Приход Евдокии Ильиничны, встреча с нею были приятны учителю, и всегда ее радость и ее волнение передавались ему. В такую минуту седой, степенный мужчина в очках, с теми же, какие были в молодости, мягкими усиками, ставшими теперь пепельными, тоже и молодел и преображался, и глаза его блестели, как у юноши. Посмотришь на них, людей уже немолодых, на то, как они уважительно разговаривают, как тепло смотрят друг на друга и как стараются сделать один другому что-либо приятное, хорошее, и невольно подумаешь: что-то в их отношениях есть еще непонятное и неразгаданное, что и с годами не меркнет и не стареет. Их, казалось, нисколько не смущало и не огорчало то обстоятельство, что давняя их любовь, вытерпевшая столько горя, так и не была скреплена брачным свидетельством только потому, что Иван Голубков наотрез отказался дать развод. Они заботились друг о друге, помогали один другому всем, чем могли, оставаясь наедине, говорили обо всем. Но никогда они не говорили о самом сокровенном — об Илье и Елизавете, хотя постоянно думали о них и знали, что это их дети, — мальчик родился во время войны, а девочка на второй месяц после победы. Евдокия Ильинична кривила душой и уверяла себя, что правда о младших детях известна одной ей, а Семену неведома. Семен же все знал и молчал. Ему казалось, что Евдокия или стесняется, или не хочет сказать ему правду. Но он всегда, бывая у Евдокии Ильиничны, радовался, видя сына и дочку. Когда дети были маленькими, он любил играть с ними, и в хате поднимался такой смех и детский писк, что мать, улыбаясь, только покачивала головой. Они называли его дядей Сеней. Потом подросли, стали школьниками — сперва Илья, а через два года и Елизавета. И тут пришлось дядю Сеню называть Семеном Афанасьевичем. Дети не знали, конечно, что учитель скрыто от всех присматривал за учениками из хутора Прискорбного, помогал им в учебе и радовался тому, что мог видеть их каждый день. Огорчало, до слез обижало лишь то, что он не мог назвать ни Илью, ни Елизавету своими, что носили они чужую фамилию и чужое отчество, ничего не зная об этом. У него учились и старшие Голубковы: Антон, Игнат и Ольга, — их он тоже любил, но не так, как Илью и Елизавету.

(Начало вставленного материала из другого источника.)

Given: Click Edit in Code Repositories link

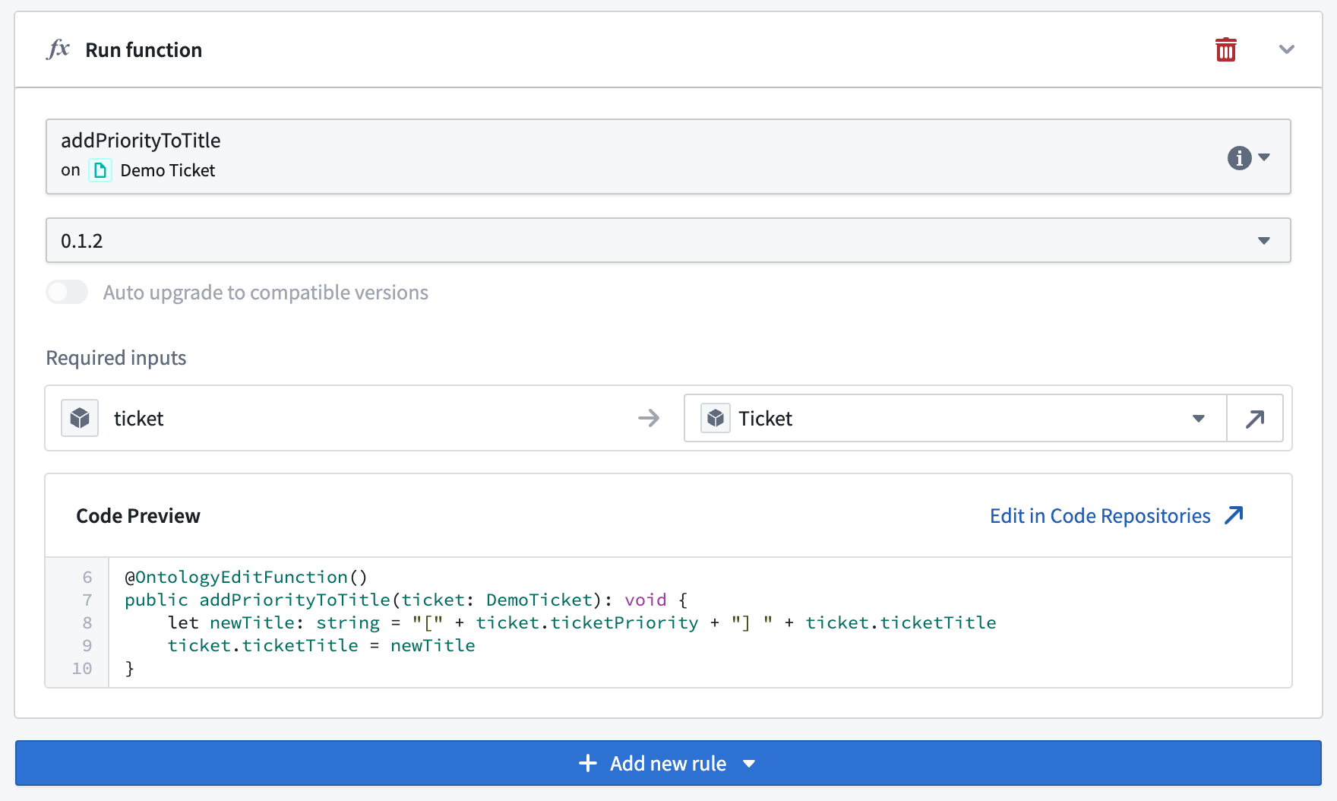Looking at the screenshot, I should click(1099, 516).
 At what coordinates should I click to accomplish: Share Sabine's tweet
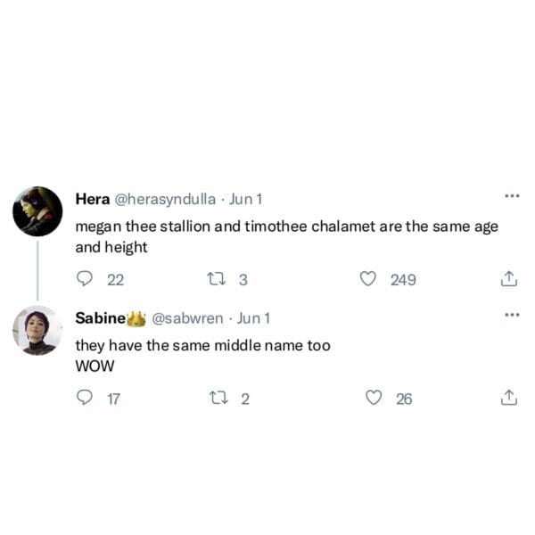[509, 398]
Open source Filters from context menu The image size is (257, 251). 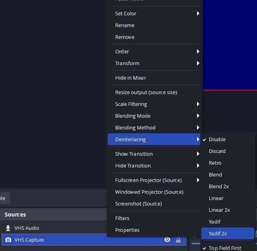tap(122, 218)

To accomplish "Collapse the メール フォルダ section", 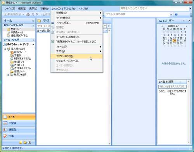I will tap(33, 40).
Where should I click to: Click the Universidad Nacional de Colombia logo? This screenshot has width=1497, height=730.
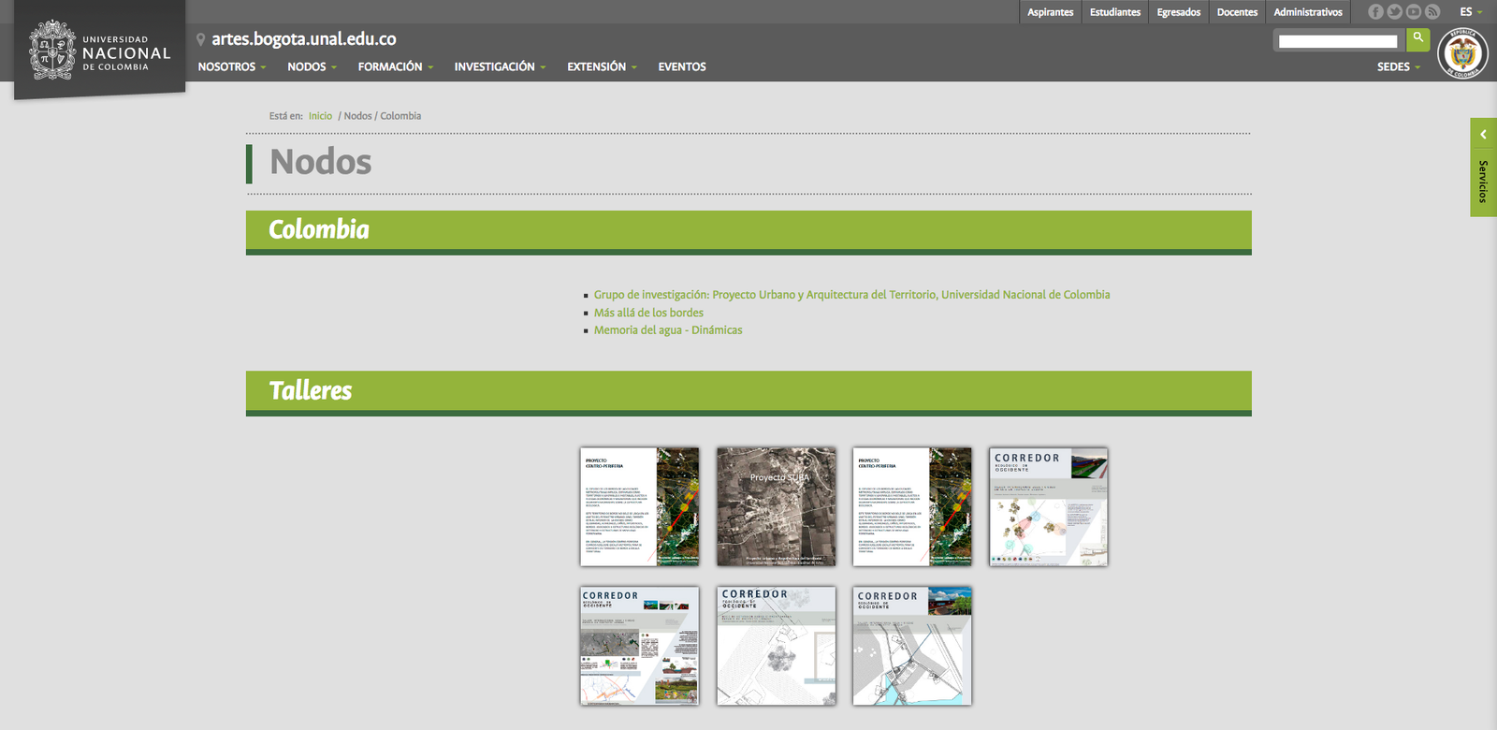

Теперь Илья и Елизавета стали взрослыми, и Семен, бывая на хуторе, разговаривал с ними как равный с равными. Особенно приятно, было поговорить с Ильей. Говорили о разном, а больше всего о технике, о технических новинках. Стараясь, чтобы Илья не заметил, он приглядывался к нему, в рослом красивом парне, в строгих чертах его лица отыскивал свои черты и черточки, без труда находил их и радовался. А в Елизавете Семен души не чаял. Девочка была любознательная, смышленая, в учебе прилежная. Но радовала она учителя не только своим прилежанием и пятерками в табеле, а и тем, что была похожа, как бывают похожи две капли воды, на свою мать: те же, что и у матери, и рост, и статность, и походка, и две косы за плечами, и черные шнурки бровей, и даже родинка над левой бровью. Идет ли в школу, сидит ли за партой, проходит ли по улице, всегда Елизавета как бы напоминает, какой красивой в молодости была Дуся Шаповалова. В дни ее рождения Семен приносил то куклу, то платьице, то туфли или серьги, то духи или пуховый платок и каждый раз просил мать не говорить дочке, чьи это подарки. Не понимал Семен, что Евдокия Ильинична, если бы он и не просил, все одно ничего Елизавете не сказала бы. На уроках русского языка и литературы в десятом классе Семен украдкой посматривал на Елизавету, и ему было больно, что он не мог назвать ее своей дочерью. Он знал ее привычки, наклонности, знал о ее дружбе с Хусином и в душе одобрял эту дружбу. В десятом классе из аула Псауче Дахе было семь учеников — три мальчика и четыре девочки, и больше всех учителю нравился Хусин Карданов.